Interpreting the graph:

NOTE: It’s very hard to understand the explanation of the graphs. In most occasions, Pecchiari speak abouts ‘here’ and ‘there’, which in the transcript make no sense. I try to make it a little bit simpler, will without changing the meaning of his words. These sections should be studied along with your notes.

The transmural pressure is 0, but the volume of the vein(although low) is not 0. This is the resting volume of this vein. As you inject blood inside the vein, pressure increases. First, pressure increases slowly with an increase in volume, but then the situation changes and small increases of volume causes big changes in pressure. How can we characterise this relation?

One parameter is the resting volume. The other is compliance (DRAWING ON BOARD) - defined as ∂V/∂P (∂ is the change in…) (the slope of this graph). What can we say about compliance in this case? It continuously changes! At first is slow, then increases in the mid portion of the volume range. But for greater volumes, compliance decreases and the veins become STIFFER and stiffer. By the way, Gaiton points out an important distinction between compliance and distensibility (∂V/(∂P*Vo) (Vo is resting volume), the compliance divided by the resting volume. So why is this important?

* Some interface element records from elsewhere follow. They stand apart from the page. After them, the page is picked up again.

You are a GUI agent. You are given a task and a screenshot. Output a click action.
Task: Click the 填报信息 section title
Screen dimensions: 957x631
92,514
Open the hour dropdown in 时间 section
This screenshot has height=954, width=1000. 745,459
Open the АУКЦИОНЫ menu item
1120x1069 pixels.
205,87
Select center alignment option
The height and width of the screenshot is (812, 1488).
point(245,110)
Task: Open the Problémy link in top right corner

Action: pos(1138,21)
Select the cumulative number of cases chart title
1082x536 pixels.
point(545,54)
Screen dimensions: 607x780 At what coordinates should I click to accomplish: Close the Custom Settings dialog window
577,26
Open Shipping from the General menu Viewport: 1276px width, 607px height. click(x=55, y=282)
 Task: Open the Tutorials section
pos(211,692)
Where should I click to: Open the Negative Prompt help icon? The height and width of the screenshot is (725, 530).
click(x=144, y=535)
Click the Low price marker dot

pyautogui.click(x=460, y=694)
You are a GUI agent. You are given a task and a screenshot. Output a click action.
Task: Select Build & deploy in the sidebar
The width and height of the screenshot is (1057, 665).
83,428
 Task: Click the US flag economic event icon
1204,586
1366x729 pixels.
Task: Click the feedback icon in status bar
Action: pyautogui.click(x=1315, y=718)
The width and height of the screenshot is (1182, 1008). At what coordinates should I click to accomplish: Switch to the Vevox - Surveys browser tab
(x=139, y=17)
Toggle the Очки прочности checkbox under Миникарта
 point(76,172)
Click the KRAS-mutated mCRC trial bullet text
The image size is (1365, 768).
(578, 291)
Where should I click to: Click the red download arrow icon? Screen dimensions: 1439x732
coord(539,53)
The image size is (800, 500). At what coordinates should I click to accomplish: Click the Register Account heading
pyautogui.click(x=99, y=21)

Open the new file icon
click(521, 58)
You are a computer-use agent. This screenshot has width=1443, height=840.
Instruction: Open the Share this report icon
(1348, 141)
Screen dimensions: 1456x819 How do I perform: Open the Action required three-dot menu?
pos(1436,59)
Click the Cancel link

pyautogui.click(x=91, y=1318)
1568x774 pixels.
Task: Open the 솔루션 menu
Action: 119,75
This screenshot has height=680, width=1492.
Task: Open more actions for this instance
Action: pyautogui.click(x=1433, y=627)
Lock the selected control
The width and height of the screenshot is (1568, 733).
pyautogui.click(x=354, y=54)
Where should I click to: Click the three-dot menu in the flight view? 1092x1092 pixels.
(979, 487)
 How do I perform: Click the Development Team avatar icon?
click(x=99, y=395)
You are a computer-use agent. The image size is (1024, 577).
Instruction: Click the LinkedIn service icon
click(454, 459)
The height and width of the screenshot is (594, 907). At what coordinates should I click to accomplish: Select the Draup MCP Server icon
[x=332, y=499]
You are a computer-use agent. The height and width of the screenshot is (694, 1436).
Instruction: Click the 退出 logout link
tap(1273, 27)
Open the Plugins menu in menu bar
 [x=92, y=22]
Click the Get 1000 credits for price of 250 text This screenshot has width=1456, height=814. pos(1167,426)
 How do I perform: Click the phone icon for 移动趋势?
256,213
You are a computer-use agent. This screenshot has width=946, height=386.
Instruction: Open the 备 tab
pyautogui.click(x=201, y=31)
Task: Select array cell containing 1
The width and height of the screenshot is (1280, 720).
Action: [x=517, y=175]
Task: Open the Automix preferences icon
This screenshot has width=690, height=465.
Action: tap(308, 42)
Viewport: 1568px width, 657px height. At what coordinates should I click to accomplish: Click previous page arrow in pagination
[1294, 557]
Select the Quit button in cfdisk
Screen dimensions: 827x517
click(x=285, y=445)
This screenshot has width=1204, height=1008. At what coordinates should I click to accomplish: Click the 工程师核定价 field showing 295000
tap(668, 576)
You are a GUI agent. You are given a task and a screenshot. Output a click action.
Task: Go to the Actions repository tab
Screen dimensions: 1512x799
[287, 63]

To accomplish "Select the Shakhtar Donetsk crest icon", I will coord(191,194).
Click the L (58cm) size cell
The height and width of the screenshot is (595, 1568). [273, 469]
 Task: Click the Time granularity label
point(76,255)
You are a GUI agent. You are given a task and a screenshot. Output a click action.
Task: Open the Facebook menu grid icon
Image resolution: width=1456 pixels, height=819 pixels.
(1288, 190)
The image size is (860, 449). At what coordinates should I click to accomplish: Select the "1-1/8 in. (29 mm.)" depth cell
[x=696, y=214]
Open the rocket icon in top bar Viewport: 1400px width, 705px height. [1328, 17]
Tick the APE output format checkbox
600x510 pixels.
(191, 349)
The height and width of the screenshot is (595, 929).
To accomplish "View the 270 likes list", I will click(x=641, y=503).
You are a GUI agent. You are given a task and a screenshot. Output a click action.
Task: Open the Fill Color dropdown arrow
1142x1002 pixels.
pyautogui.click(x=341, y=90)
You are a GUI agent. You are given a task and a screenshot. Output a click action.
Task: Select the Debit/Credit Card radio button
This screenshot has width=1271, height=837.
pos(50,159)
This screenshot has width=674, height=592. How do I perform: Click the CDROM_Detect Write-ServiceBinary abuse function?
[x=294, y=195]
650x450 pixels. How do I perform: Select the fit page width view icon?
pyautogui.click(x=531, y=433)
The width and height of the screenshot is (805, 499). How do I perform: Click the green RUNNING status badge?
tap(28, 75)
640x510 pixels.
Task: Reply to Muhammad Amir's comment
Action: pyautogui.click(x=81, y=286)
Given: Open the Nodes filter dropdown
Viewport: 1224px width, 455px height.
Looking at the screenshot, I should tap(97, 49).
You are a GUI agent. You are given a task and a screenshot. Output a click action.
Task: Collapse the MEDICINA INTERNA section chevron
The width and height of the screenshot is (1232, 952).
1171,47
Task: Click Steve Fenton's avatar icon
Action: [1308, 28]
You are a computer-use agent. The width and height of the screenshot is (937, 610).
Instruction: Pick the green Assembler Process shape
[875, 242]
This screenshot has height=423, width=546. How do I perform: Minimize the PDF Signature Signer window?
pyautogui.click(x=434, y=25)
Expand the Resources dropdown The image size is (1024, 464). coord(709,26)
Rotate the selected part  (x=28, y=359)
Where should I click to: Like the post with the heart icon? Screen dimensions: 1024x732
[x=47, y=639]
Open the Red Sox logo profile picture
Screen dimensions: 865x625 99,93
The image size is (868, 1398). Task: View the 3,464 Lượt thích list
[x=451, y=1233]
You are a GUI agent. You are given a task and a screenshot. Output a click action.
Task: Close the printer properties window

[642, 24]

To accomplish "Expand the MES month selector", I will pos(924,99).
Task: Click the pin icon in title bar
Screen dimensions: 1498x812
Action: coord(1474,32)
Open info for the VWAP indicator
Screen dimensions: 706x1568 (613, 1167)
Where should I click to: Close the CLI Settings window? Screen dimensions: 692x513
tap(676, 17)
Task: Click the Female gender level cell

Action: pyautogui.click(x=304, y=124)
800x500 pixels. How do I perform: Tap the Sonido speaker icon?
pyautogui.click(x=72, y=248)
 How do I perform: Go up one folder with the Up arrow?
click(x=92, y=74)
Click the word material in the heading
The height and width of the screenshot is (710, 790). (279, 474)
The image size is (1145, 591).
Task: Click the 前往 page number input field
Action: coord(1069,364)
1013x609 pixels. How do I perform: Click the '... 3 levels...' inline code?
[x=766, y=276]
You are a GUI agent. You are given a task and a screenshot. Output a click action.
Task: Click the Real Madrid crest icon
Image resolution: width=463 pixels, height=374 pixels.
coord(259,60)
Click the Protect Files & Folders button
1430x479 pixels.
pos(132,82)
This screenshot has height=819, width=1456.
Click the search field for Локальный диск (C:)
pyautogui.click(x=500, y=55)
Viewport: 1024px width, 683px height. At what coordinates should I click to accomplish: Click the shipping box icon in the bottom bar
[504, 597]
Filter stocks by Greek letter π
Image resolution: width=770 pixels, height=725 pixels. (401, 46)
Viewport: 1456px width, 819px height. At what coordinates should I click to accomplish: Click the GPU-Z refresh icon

Let’s say that we want to compare the characteristics of the systemic and pulmonary circulation. If we take a venue of these locations and compare the stiffness of the two venules, we will see that the in pulmonary circulation a venule is less stiff that similar venules in systemic circulation. So we say that the distensibility of a venule is greater in the pulmonary circulation. But considering the stiffness of the pulmonary circulation and that of the systemic circulation as a wall, the systemic circulation is more compliant, though, due to the fact that, even though individually the vessels of the pulmonary are more distensible, but they are fewer than the number in the systemic circulation. Therefore, at the wall, adding 100ml in the systemic circulation, the change in pressure is much smaller than the same 100ml injected in the pulmonary circulation.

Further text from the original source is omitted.